What you will do - Find every line in the data that contains the word "agent". Return each of those lines.

Task inputs -
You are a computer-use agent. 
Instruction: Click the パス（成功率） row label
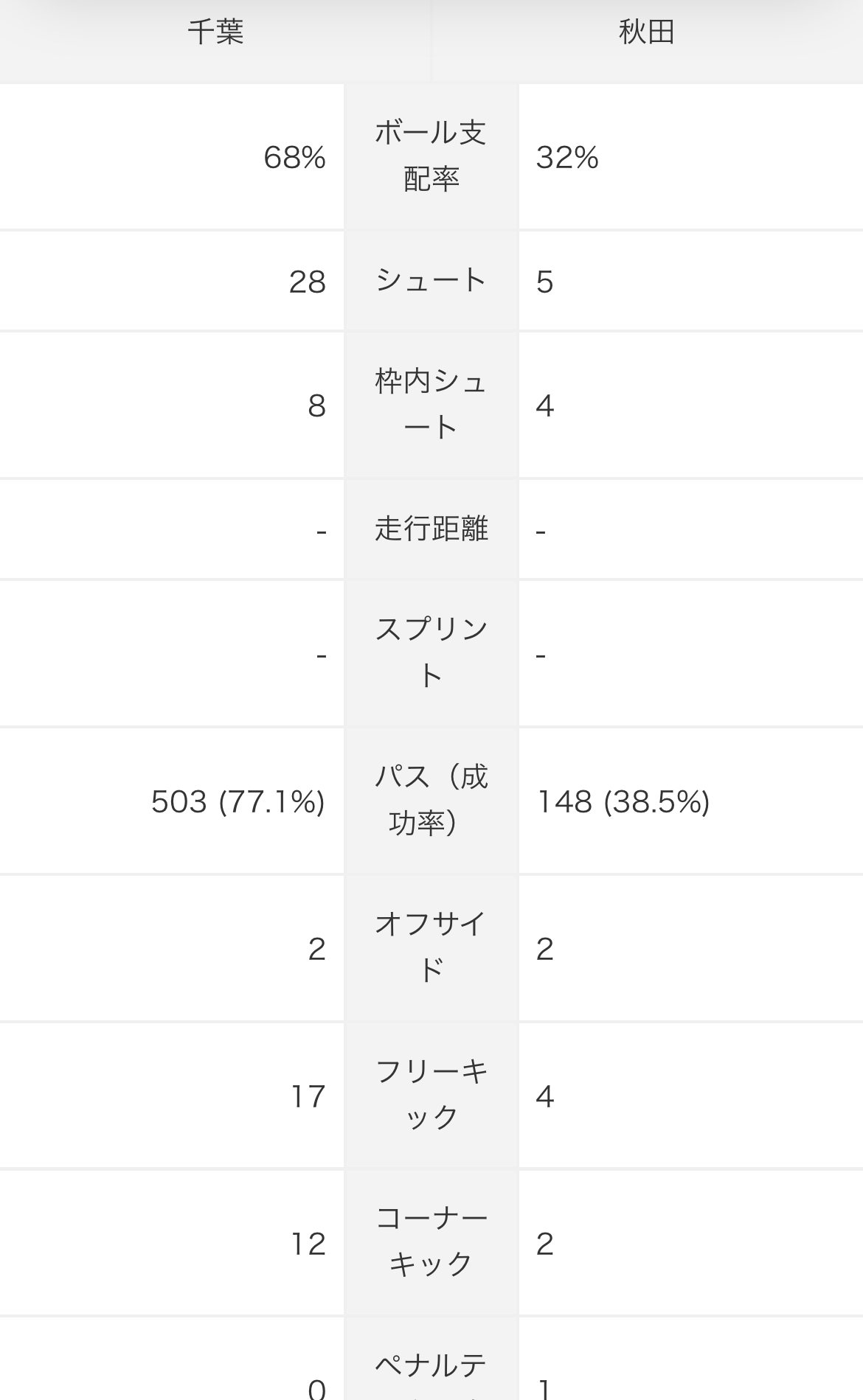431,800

==

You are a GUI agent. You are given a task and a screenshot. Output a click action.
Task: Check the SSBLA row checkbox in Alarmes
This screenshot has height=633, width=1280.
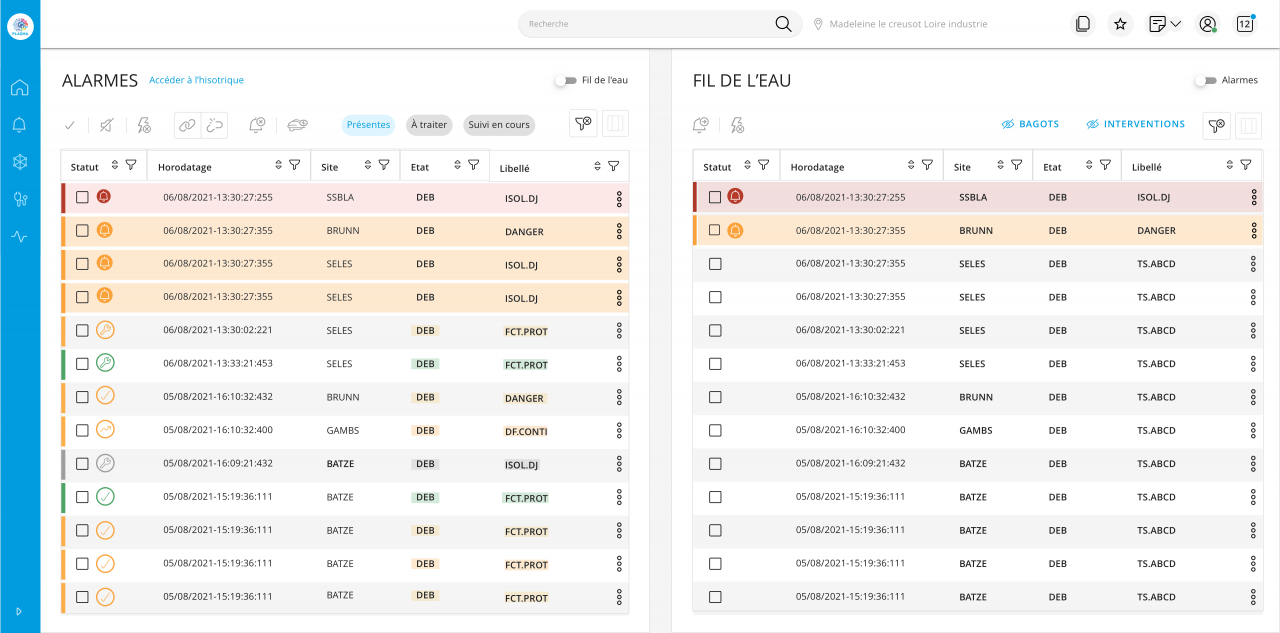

...

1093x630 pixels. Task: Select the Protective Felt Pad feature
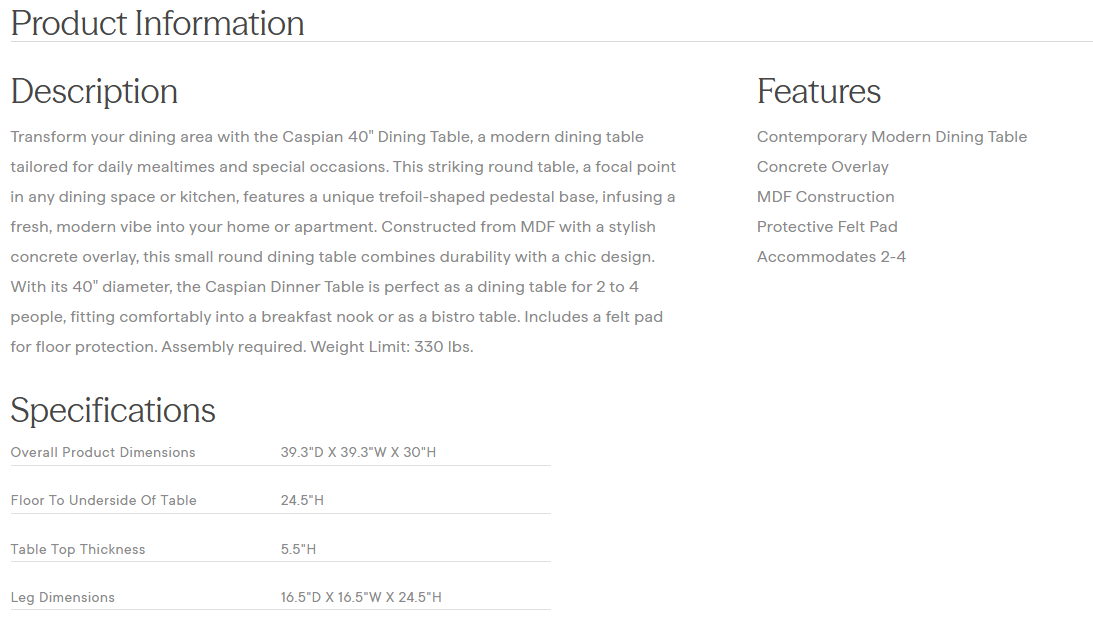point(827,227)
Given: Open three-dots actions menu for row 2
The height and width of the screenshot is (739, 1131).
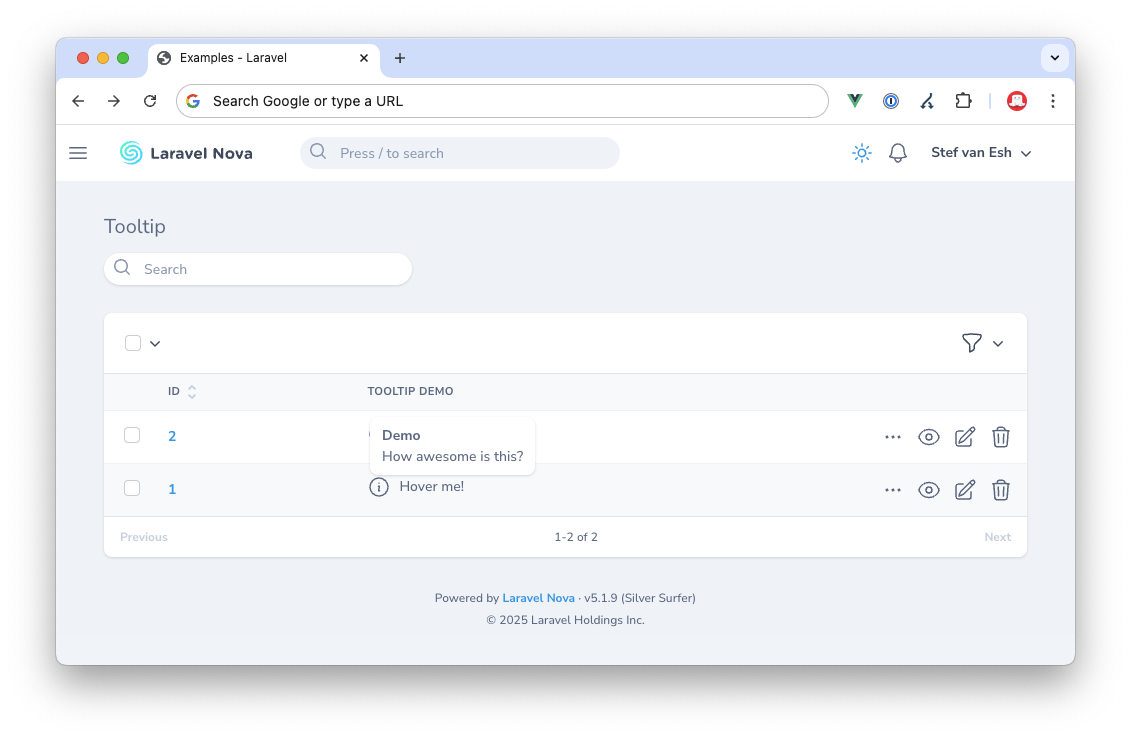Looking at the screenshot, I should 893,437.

The completed task -
You are a computer-use agent. 
You are a GUI agent. You are given a task and a screenshot. Output a click action.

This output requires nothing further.